How to cite this URL:
Mete M, ▄nsal ▄▄, Duransoy YK, Barutšuoglu M, Selšuki M. Report of an unusual upper cervical spine injury: Traumatic atlantoaxial rotatory subluxation with vertical odontoid fracture in a child. Neurol India [serial online] 2013 [cited 2019 Dec 15];61:197-9. Available from: http://www.neurologyindia.com/text.asp?2013/61/2/197/111158


Sir,

A 14-year-old male was admitted to the emergency department after a fall from 15 meter height. Neurological examination was normal. He had a linear vertex injury with torticollis. Cervical X-rays [Figure 1] and cranial computed tomography (CT) were normal.

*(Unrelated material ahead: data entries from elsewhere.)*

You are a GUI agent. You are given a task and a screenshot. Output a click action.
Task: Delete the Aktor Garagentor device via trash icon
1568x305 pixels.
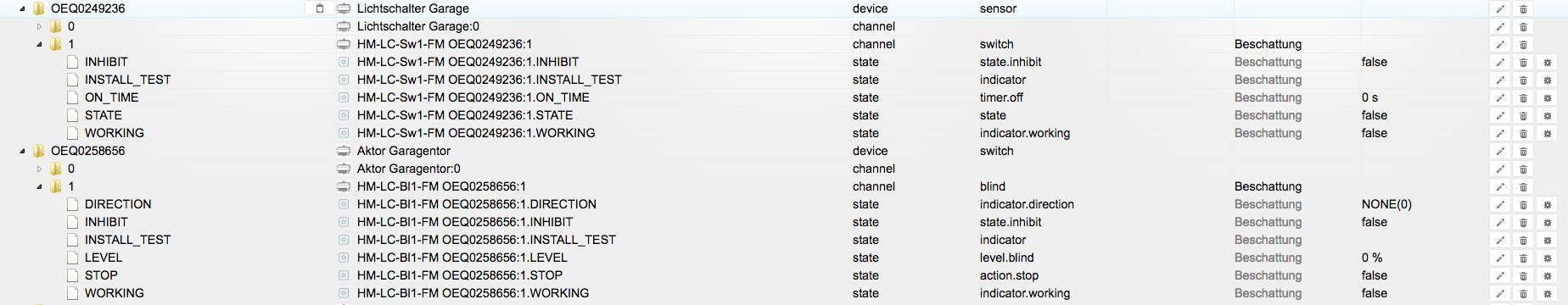1523,151
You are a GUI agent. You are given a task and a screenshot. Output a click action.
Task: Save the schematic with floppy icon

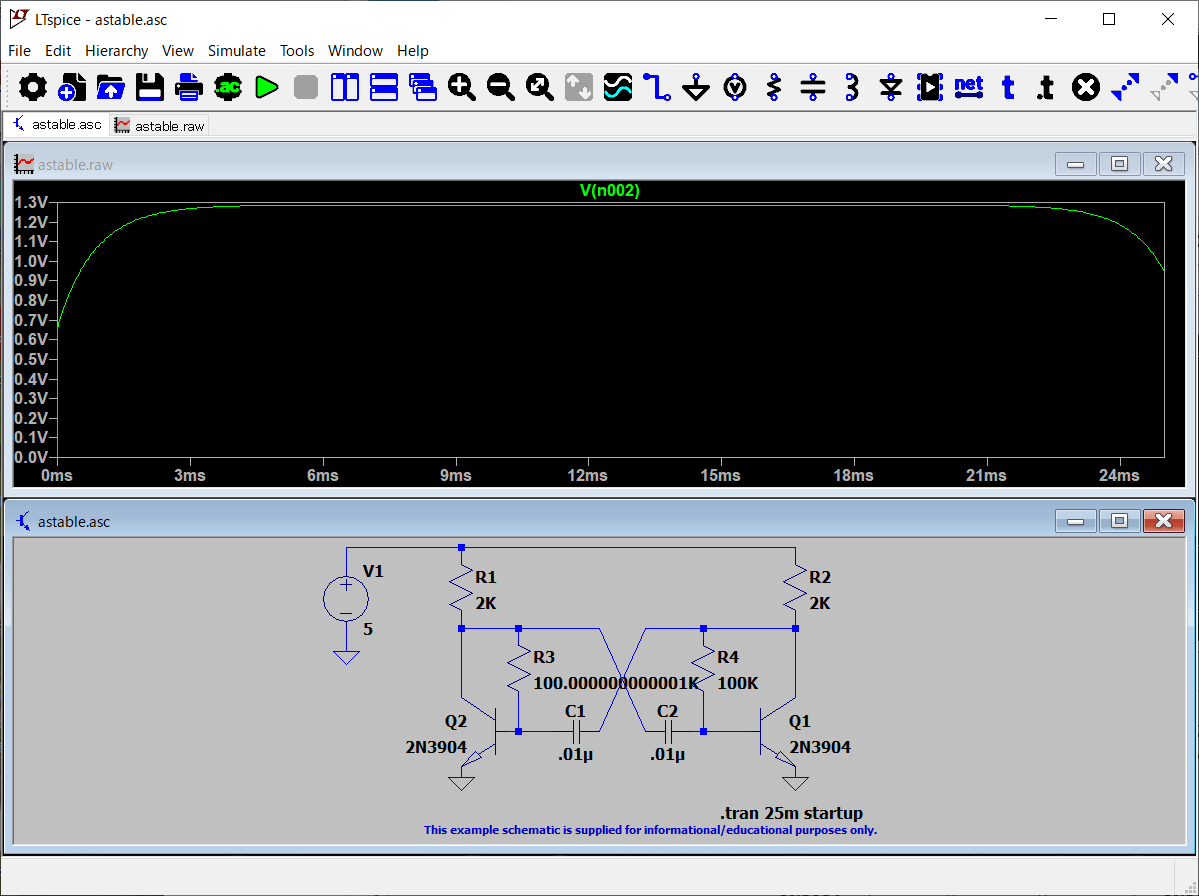(x=150, y=88)
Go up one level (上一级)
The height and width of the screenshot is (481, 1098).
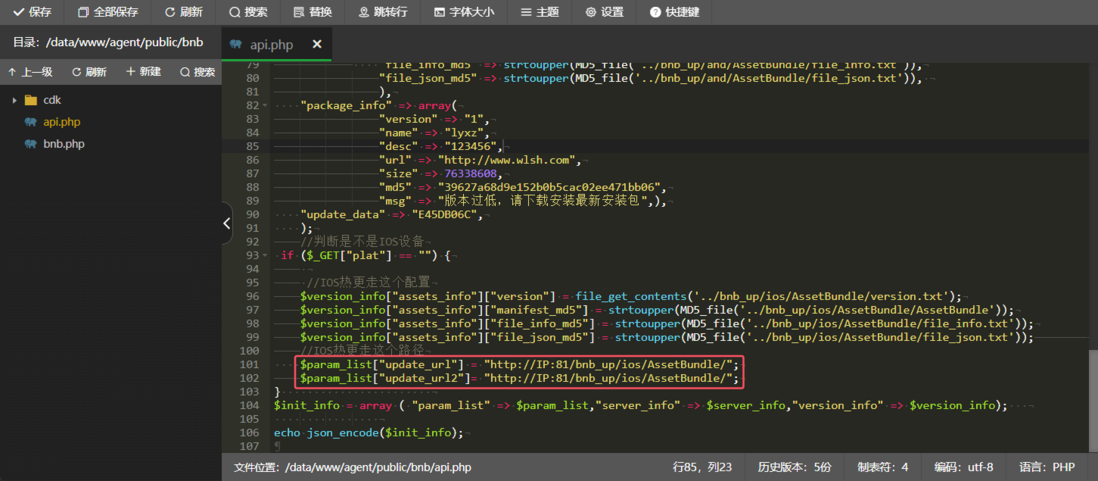pos(30,72)
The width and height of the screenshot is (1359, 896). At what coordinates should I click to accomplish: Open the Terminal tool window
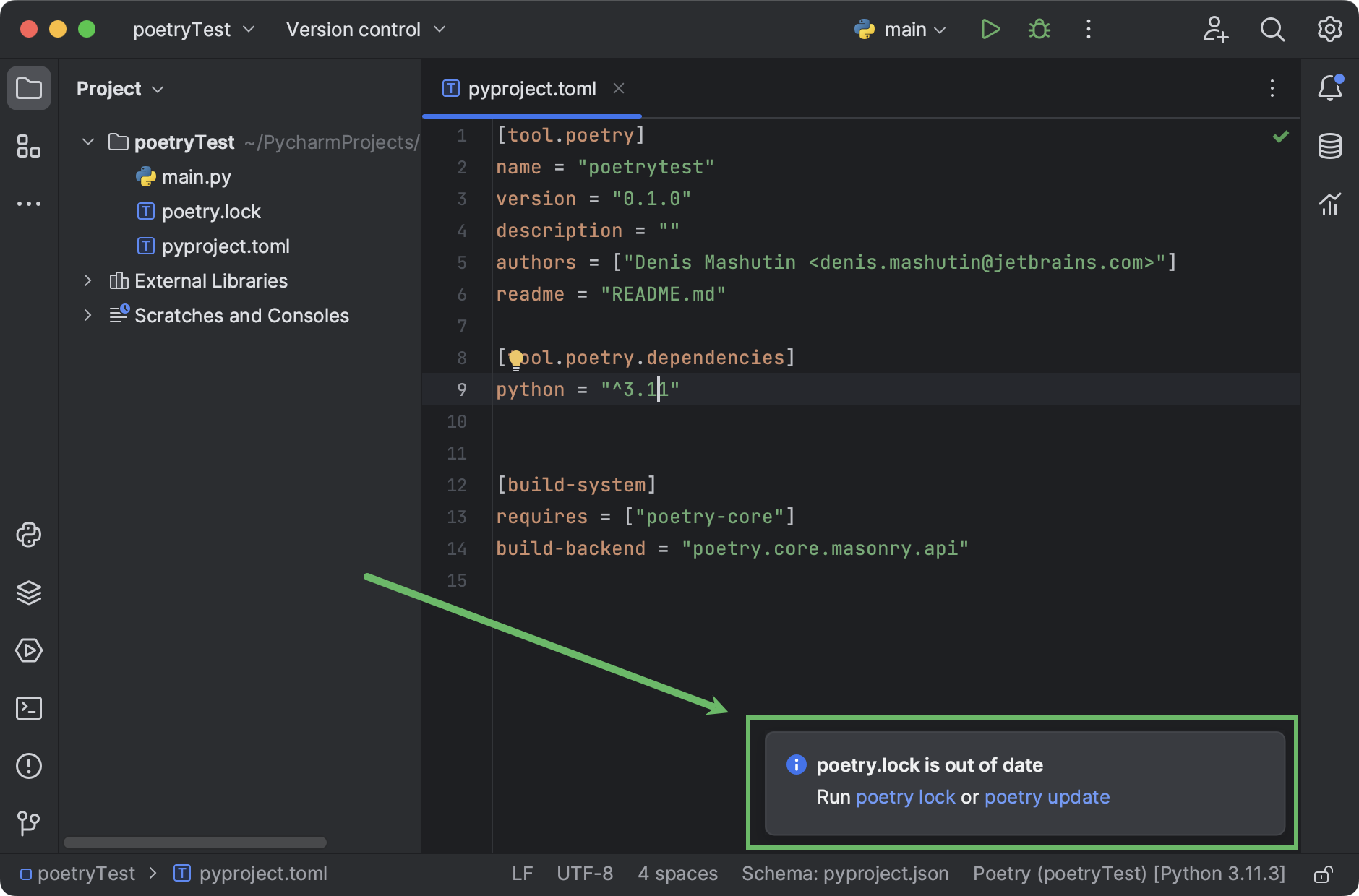click(x=29, y=708)
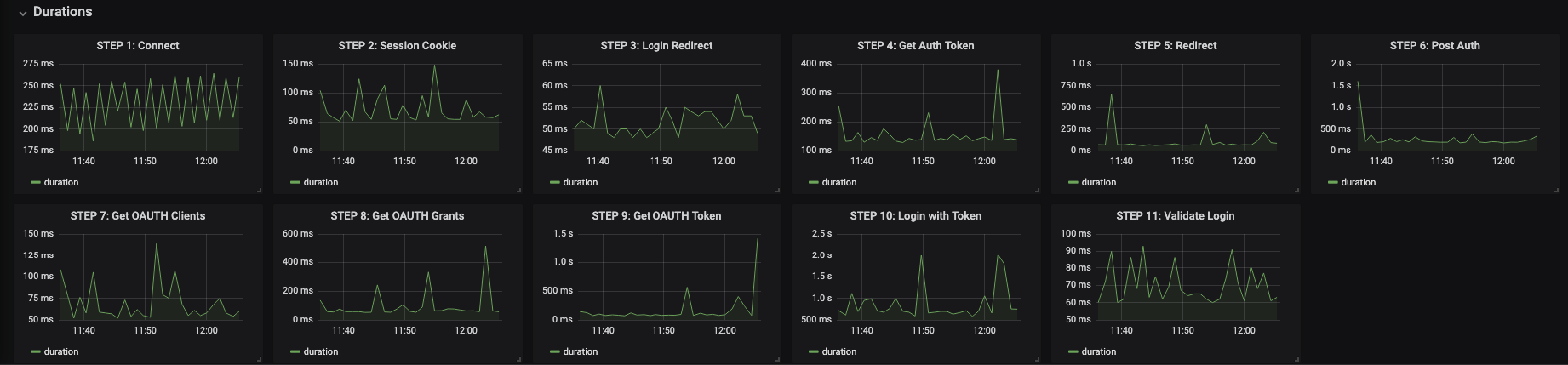
Task: Open the STEP 5: Redirect title menu
Action: pyautogui.click(x=1175, y=46)
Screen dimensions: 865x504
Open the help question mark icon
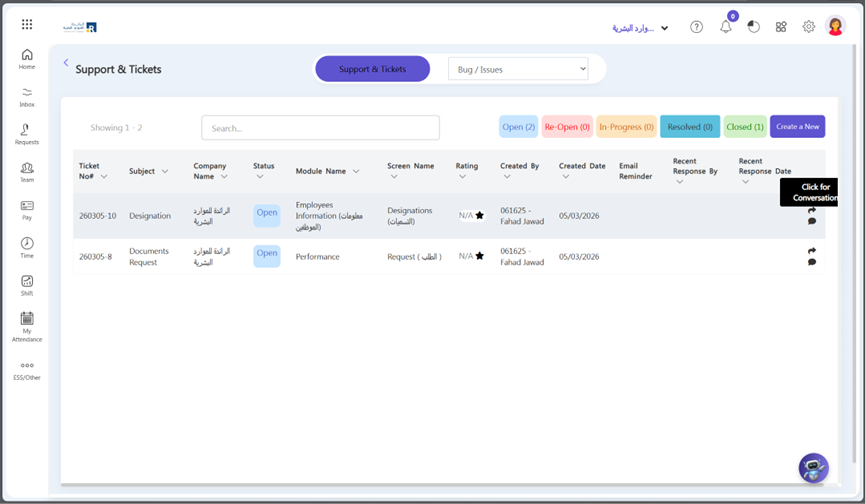(x=697, y=27)
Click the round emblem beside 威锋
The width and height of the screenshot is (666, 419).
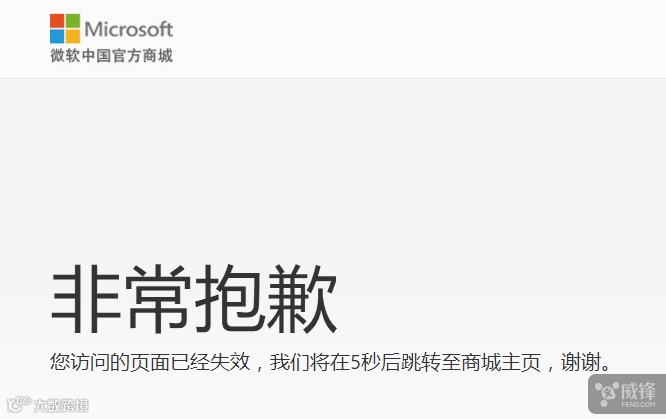607,394
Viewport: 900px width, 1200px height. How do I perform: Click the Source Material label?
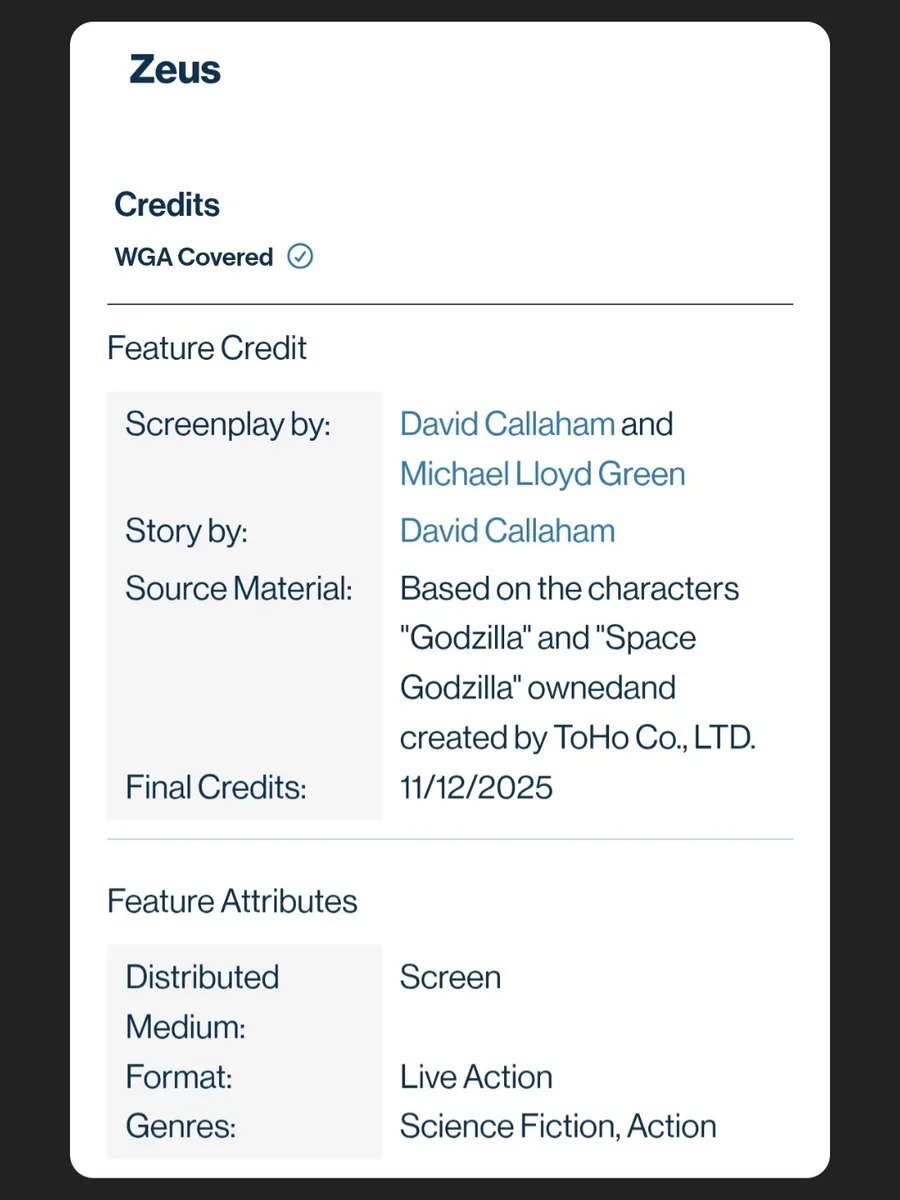pos(239,588)
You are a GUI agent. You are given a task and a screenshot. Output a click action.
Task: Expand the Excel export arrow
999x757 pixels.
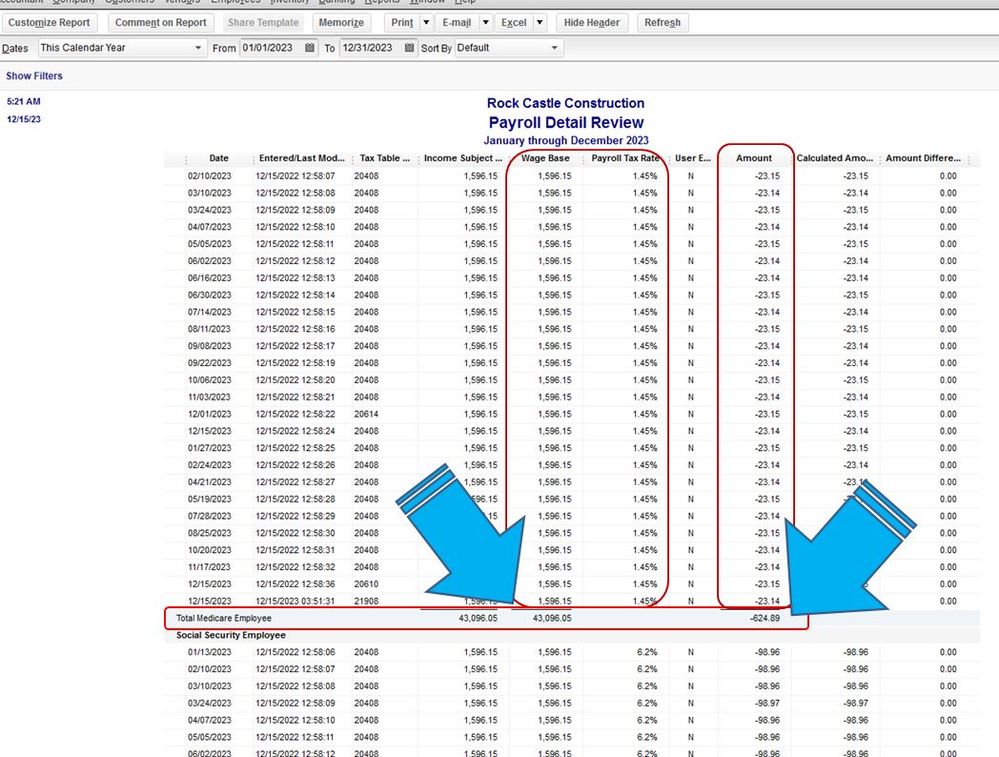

Axial upper cervical CT demonstrated suspicion of type I atlantoaxial rotatory subluxation (AARS) with fracture line in odontoid process [Figure 2]. Coronal reconstruction CT clearly demonstrated vertical odontoid fracture [Figure 3]. Three dimensional CT (3D CT) scan directly define the relation of the atlantoaxial joint and vertical odontoid fracture [Figure 4]. In order to decide the treatment option, cervical magnetic resonance imaging (MRI) was taken. There were no hyperintensities in the alar ligaments and C1-2 articular capsules in T2-weighted and short TI-inversion recovery (STIR) MRI. On the basis of these findings we opted for conservative treatment with rigid cervical collar and in one month he had improvement of torticollis.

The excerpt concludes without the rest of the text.